— GIVEN EXERCISE —
Write out the lines below word for word, changing nothing.

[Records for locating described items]
::::::::
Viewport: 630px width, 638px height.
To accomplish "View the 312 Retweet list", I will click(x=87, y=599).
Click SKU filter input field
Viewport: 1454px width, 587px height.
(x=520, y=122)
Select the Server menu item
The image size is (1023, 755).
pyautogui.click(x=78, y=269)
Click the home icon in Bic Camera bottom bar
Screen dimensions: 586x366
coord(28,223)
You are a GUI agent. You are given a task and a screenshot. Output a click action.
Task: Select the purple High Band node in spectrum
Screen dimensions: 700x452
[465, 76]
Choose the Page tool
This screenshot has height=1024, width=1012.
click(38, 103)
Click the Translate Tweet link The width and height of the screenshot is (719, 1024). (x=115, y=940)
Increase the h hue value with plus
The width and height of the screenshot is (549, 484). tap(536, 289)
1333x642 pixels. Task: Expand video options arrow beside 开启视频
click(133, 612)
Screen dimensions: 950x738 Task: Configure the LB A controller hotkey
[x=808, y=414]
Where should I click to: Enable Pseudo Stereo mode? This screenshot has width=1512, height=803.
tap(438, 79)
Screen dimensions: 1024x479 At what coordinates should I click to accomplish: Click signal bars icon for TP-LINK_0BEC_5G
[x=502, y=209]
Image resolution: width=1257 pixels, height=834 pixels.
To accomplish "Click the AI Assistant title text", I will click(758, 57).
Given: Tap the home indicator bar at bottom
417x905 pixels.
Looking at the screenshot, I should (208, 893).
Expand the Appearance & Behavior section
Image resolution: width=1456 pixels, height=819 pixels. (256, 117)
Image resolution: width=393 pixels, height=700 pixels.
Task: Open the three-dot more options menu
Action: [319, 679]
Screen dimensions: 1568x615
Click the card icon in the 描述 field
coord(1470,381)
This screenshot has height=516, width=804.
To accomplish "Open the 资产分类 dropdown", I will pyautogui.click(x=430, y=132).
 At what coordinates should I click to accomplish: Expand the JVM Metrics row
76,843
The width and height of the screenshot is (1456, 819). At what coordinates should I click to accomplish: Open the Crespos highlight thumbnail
::::::::
— FINISHED ANSWER —
Viewport: 630px width, 638px height.
To accomplish "View the 312 Retweet list", I will click(x=87, y=599).
Click SKU filter input field
Viewport: 1454px width, 587px height.
(x=520, y=122)
Select the Server menu item
The image size is (1023, 755).
pyautogui.click(x=78, y=269)
Click the home icon in Bic Camera bottom bar
Screen dimensions: 586x366
coord(28,223)
You are a GUI agent. You are given a task and a screenshot. Output a click action.
Task: Select the purple High Band node in spectrum
Screen dimensions: 700x452
[465, 76]
Choose the Page tool
This screenshot has height=1024, width=1012.
click(38, 103)
Click the Translate Tweet link The width and height of the screenshot is (719, 1024). (x=115, y=940)
Increase the h hue value with plus
The width and height of the screenshot is (549, 484). tap(536, 289)
1333x642 pixels. Task: Expand video options arrow beside 开启视频
click(133, 612)
Screen dimensions: 950x738 Task: Configure the LB A controller hotkey
[x=808, y=414]
Where should I click to: Enable Pseudo Stereo mode? This screenshot has width=1512, height=803.
tap(438, 79)
Screen dimensions: 1024x479 At what coordinates should I click to accomplish: Click signal bars icon for TP-LINK_0BEC_5G
[x=502, y=209]
Image resolution: width=1257 pixels, height=834 pixels.
To accomplish "Click the AI Assistant title text", I will click(758, 57).
Given: Tap the home indicator bar at bottom
417x905 pixels.
Looking at the screenshot, I should (208, 893).
Expand the Appearance & Behavior section
Image resolution: width=1456 pixels, height=819 pixels. (256, 117)
Image resolution: width=393 pixels, height=700 pixels.
Task: Open the three-dot more options menu
Action: [319, 679]
Screen dimensions: 1568x615
Click the card icon in the 描述 field
coord(1470,381)
This screenshot has height=516, width=804.
To accomplish "Open the 资产分类 dropdown", I will pyautogui.click(x=430, y=132).
 At what coordinates should I click to accomplish: Expand the JVM Metrics row
76,843
The width and height of the screenshot is (1456, 819). At what coordinates should I click to accomplish: Open the Crespos highlight thumbnail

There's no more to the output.